What is self-sovereign identity?
SURF has been researching self-sovereign identity (SSI) for several years. We look at aspects such as applicability, functionality, technology and privacy. We also look at the use and legal aspects. We use this knowledge to support educational institutions in their IAM development and to improve SURF's services.
New paradigm in identity management
Self-sovereign identity (SSI) is a new paradigm in identity management. An important difference with existing identity management ecosystems, such as Federated Identity Management, for example SURFconext, is that users have more control over the use of their personal data.
How does self-sovereign identity work?
In the SSI model, the source holder, for example an educational institution, gives data ('credentials') to the user, who can store them in a wallet. This wallet is usually an application on the user's cell phone. When a user wants to use a service, the service asks the user for a certain proof, for example that the user is a student. The user chooses to release this to the service - via his phone.
Important tool in directing one's own data
Policy makers in various sectors increasingly regard SSI as an important means of giving users more control over their own data while maintaining privacy. This is visible at the national and European level, for example in the new eIDAS regulation. eIDAS is a login option intended for European citizens and businesses that want to log in to Dutch services with their national authentication tool, so without DigiD or eHerkenning.

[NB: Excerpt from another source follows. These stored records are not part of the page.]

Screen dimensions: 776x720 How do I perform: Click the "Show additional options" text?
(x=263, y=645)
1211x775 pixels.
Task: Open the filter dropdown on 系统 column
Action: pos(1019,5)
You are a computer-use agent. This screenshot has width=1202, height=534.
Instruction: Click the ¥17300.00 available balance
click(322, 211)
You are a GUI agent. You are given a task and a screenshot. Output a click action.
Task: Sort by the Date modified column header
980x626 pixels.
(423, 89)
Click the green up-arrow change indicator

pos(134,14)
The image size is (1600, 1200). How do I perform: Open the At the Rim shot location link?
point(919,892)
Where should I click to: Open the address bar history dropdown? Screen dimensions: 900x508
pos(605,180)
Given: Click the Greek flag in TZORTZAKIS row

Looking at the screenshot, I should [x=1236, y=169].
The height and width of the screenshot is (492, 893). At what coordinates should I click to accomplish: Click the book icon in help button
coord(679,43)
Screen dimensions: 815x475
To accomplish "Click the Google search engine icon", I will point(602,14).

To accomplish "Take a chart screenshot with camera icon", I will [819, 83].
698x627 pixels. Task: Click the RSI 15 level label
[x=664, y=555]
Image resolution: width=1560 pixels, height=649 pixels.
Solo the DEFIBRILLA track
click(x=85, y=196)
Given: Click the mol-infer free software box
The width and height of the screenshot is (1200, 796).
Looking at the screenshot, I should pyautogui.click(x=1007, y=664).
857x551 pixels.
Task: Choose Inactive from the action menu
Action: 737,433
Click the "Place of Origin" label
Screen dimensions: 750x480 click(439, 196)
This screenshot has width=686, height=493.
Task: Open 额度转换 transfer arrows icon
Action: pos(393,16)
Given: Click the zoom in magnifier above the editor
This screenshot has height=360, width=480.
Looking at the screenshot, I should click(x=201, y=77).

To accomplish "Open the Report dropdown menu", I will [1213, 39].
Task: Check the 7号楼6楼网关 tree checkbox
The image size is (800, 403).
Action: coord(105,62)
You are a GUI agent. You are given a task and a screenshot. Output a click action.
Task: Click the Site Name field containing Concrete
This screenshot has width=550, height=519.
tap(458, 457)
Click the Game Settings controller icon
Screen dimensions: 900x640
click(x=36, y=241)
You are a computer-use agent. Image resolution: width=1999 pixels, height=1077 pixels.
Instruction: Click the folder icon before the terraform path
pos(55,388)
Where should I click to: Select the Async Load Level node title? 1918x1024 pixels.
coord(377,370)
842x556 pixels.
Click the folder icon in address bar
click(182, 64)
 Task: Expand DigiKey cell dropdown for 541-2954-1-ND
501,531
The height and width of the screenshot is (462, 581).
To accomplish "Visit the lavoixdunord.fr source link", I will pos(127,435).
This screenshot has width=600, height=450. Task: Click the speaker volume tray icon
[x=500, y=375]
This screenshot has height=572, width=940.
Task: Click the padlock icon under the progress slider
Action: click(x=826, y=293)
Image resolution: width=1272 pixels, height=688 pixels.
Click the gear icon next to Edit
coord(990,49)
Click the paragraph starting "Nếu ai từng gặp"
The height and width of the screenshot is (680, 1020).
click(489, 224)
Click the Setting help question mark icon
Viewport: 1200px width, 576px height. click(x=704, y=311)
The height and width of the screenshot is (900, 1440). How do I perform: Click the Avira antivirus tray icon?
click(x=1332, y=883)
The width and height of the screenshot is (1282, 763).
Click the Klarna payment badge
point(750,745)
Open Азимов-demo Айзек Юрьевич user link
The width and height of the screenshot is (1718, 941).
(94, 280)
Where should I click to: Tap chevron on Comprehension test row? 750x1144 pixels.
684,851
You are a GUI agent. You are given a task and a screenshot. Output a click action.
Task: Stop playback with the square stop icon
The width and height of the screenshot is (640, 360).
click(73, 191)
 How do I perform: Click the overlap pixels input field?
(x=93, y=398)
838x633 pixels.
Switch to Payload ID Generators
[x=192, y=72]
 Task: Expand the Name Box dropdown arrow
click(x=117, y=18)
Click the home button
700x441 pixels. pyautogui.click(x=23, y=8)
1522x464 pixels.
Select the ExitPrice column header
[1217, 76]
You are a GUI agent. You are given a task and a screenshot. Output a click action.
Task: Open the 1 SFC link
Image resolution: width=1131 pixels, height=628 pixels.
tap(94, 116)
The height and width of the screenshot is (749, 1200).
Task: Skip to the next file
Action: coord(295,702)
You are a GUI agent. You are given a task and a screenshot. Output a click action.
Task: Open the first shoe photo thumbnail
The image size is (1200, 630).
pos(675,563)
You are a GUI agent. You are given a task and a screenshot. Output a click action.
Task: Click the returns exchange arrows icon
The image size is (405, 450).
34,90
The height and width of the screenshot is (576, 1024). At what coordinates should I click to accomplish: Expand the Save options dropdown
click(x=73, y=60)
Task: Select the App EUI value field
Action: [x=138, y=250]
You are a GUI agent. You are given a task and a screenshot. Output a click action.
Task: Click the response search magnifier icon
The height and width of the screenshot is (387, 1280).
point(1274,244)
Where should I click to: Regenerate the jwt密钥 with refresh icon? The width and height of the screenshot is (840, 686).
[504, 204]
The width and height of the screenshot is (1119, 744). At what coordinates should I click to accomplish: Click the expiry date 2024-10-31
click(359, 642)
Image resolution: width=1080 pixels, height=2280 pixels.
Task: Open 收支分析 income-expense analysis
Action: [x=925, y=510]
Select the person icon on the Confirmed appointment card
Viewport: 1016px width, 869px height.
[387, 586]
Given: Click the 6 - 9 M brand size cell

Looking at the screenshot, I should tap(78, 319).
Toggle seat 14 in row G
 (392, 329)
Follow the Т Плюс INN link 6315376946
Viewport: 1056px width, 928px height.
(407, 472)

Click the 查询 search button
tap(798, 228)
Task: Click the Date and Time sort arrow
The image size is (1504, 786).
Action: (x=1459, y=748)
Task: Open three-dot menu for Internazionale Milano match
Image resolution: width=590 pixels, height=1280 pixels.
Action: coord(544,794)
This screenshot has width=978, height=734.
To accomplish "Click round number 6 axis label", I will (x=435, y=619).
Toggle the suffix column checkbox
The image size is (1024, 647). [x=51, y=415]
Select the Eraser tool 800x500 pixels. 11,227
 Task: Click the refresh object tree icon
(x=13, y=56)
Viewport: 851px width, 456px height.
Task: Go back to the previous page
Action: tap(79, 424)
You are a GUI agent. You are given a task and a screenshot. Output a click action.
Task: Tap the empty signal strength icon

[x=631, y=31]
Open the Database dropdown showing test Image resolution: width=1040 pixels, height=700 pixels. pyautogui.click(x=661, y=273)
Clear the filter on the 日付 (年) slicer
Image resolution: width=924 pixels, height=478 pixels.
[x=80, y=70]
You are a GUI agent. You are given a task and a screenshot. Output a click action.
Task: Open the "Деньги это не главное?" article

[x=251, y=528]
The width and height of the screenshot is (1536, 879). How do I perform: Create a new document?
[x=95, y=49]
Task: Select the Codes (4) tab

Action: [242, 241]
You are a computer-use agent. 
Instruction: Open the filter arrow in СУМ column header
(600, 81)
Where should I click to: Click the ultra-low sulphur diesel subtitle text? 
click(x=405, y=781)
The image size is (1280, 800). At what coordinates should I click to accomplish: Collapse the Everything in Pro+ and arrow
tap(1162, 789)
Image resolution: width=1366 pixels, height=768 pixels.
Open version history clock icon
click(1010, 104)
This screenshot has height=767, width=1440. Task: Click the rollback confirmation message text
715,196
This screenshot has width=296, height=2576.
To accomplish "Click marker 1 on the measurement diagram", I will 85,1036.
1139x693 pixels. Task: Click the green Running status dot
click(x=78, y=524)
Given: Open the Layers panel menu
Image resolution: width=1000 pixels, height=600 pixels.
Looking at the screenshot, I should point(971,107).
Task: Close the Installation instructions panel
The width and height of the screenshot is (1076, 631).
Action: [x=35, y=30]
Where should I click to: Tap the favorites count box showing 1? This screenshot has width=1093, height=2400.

Research into self-sovereign identity
SURF has therefore been researching SSI for several years. We are looking at aspects such as the applicability of practical examples, maturity, the impact on educational institutions, functionality (what can you do with it, the relationship with the existing IAM landscape), technology (how does it work, what technical standards), and privacy and legal issues. We use the knowledge we have gained to support the educational institutions in their IAM development and to improve SURF's services.
The activities that SURF performs are inspired by use cases provided by the institutions and technical innovation from SURF Trust and Identity, with the aim of using this knowledge to develop services such as edubadges and eduID. In doing so, we follow developments within Europe and collaborate nationally and internationally.